Apparently already ended....I just checked their website and it says $299.00 - nothing about a 50% rebate! And it is only about 320 pm here in Arizona....

Ted


----------



## unfocused (Sep 2, 2011)

It was on their site earlier. Not sure what happened, but here is also the e-mail they sent out:



> We threw this last minute 24 hour 50% off sale on Adobe Photoshop Lightroom V3 at just $149.95 (reg $300). Copy this link to post; http://www.adorama.com/ABLRV3MWE.html?kbid=65966
> 
> There's a few hours left (till midnight), feel free to post / forward about it to share the savings.
> 
> ...



Maybe trusty ol' Helen can enlighten us.


----------



## Eddie_2001 (Sep 2, 2011)

It would be nice if Adorama corrected the website listing - I would buy it for the 150, but not 300!

Maybe they already sold out of the quantity they wanted to sell at the lower price??

Ted


----------



## iTasneem (Sep 2, 2011)

I bought one last week from Amazon for only $49.99!

It was listed for $149.99 and they sent me $100 discount of LightRoom because i bought a Canon 60D.
They sent me another discount of $400 for Adobe CS5.5 Production Premium but i missed it (ended Aug 31).


----------



## Eagle Eye (Sep 11, 2011)

iTasneem said:


> I bought one last week from Amazon for only $49.99!
> 
> It was listed for $149.99 and they sent me $100 discount of LightRoom because i bought a Canon 60D.
> They sent me another discount of $400 for Adobe CS5.5 Production Premium but i missed it (ended Aug 31).



That's just crazy!


----------



## RC (Oct 10, 2011)

Keep an eye on Amazon. I bought my copy back in June of this year for $179.99 and free shipping. This is the full retail version. I parked it in my wish list and checked the price daily for about a month. I was surprised how frequent the priced changed up and down. When it drop to 179, I grabbed it. I checked the price a few hours later just for kicks and it shot back up.

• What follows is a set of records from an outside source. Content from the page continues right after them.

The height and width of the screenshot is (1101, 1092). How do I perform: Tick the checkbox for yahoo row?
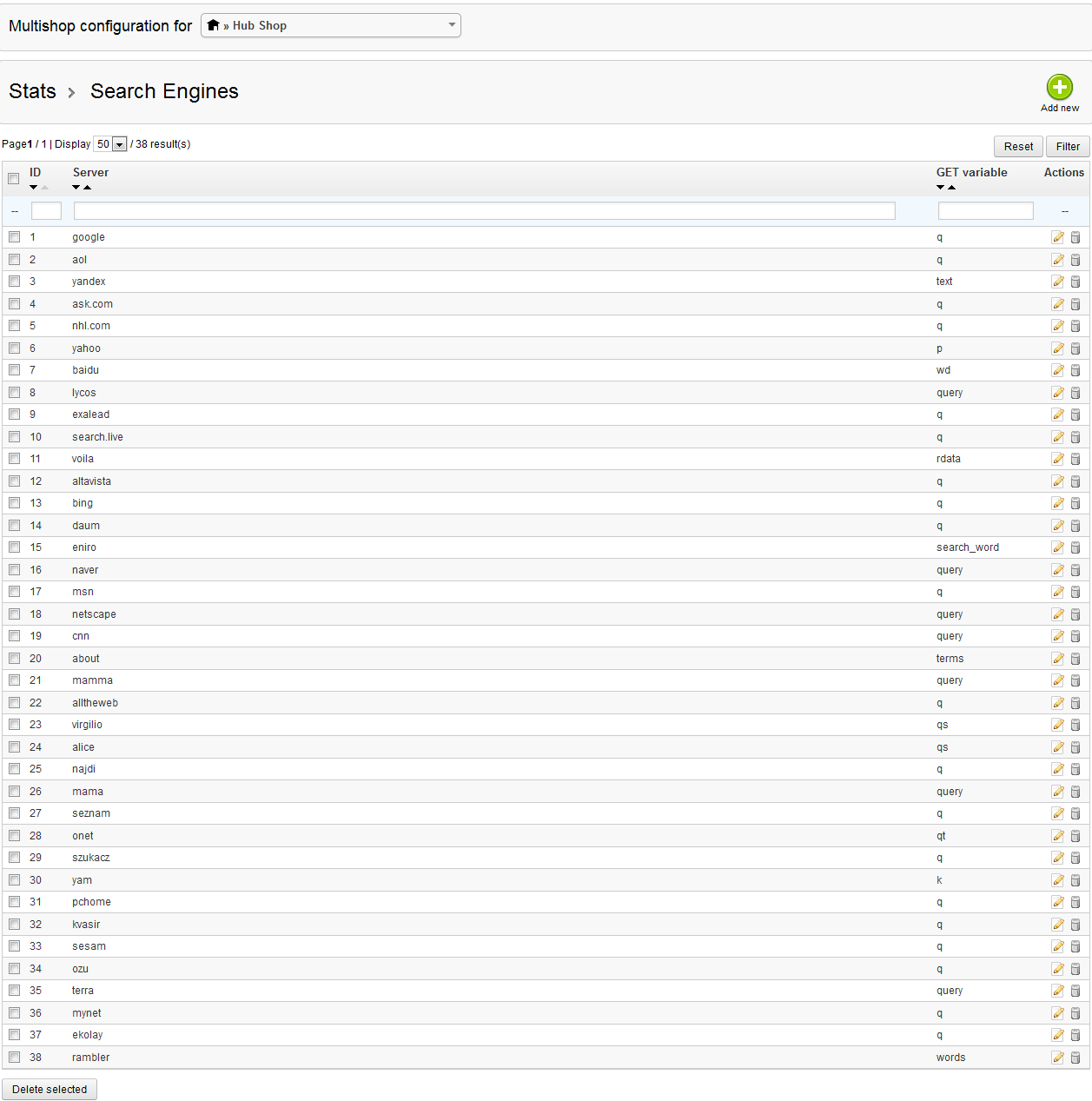(x=15, y=348)
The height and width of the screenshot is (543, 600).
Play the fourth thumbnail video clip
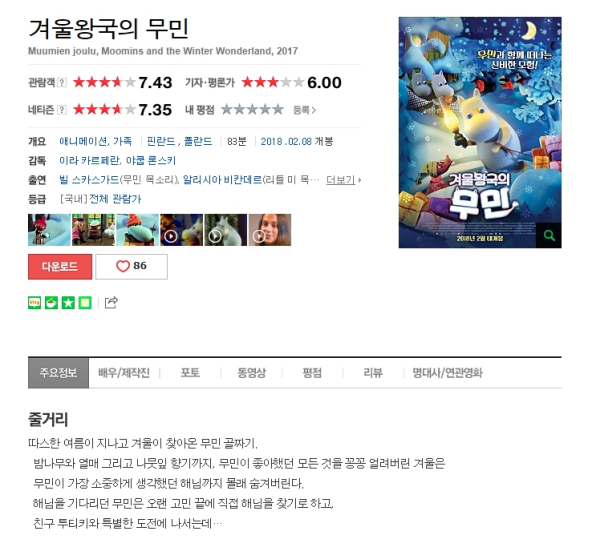181,230
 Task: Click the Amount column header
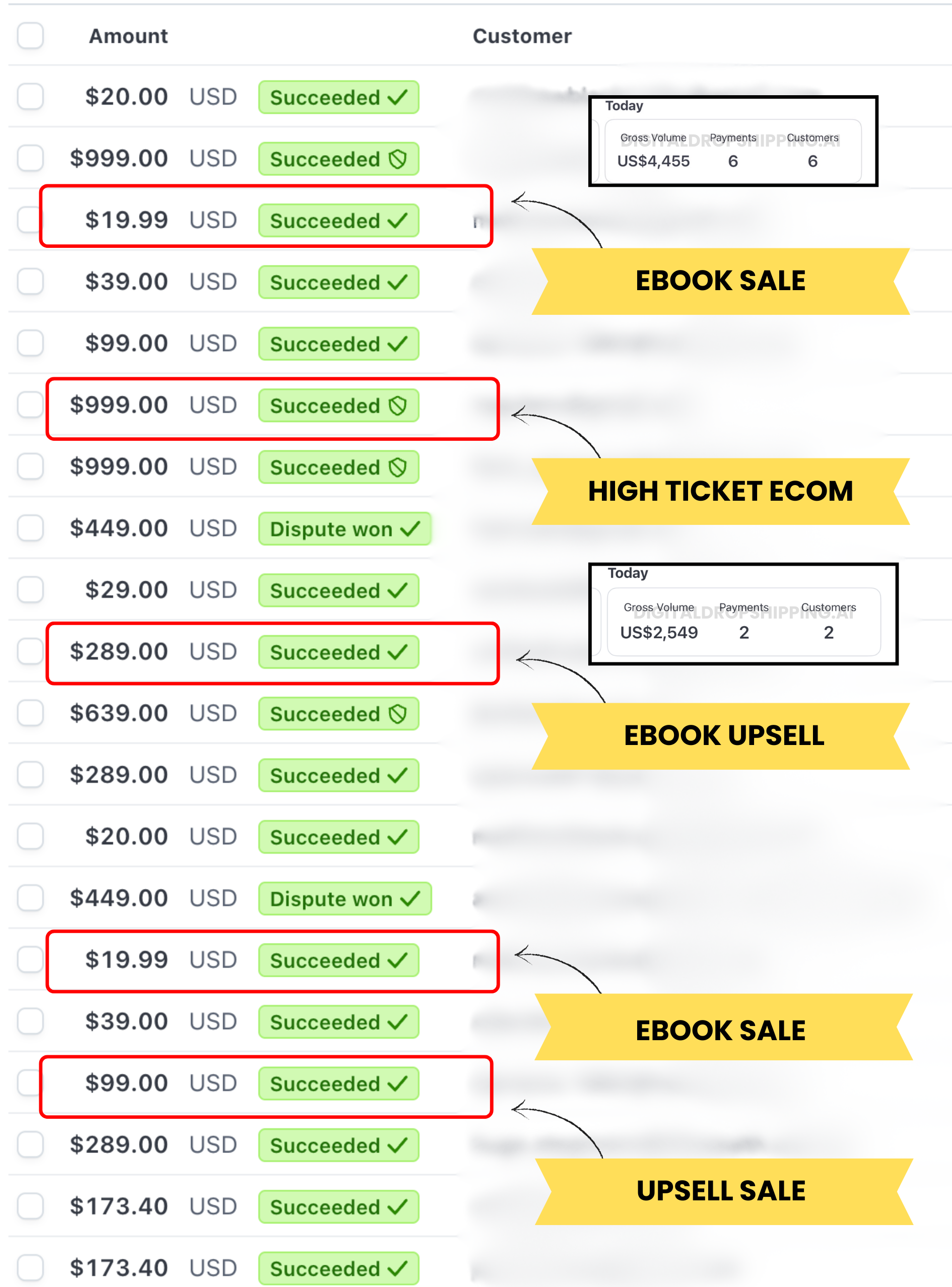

EOS 7D, 15-85, 100mm f/2.8L Macro IS, 70-200 f/4L IS, Extender 1.4 II, 580EX II, 430EX II (2)


----------



## DavidM (Nov 23, 2011)

where can i buy lightroom for the cheapest online now? i want like a $50 or $79 deal!


----------



## RC (Nov 23, 2011)

DavidM said:


> where can i buy lightroom for the cheapest online now? i want like a $50 or $79 deal!



I don't think you will ever find a legitimate copy for that low of a price. If you are eligible for an academic version, those copies are about a $100.00. Adobe requires some sort of instructor authorization so be aware. Maybe someone on ebay is dumping their copy--not sure how licensing transfer would work.


----------